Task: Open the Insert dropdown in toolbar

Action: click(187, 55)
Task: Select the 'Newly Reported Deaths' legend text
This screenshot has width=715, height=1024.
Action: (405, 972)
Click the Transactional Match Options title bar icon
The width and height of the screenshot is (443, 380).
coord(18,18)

### DO THIS
Convert all of the records above into a JSON list of strings, with one string per line and any blank lines omitted.

### EXPECTED ANSWER
[
  "Task: Open the Insert dropdown in toolbar",
  "Action: click(187, 55)",
  "Task: Select the 'Newly Reported Deaths' legend text",
  "This screenshot has width=715, height=1024.",
  "Action: (405, 972)",
  "Click the Transactional Match Options title bar icon",
  "The width and height of the screenshot is (443, 380).",
  "coord(18,18)"
]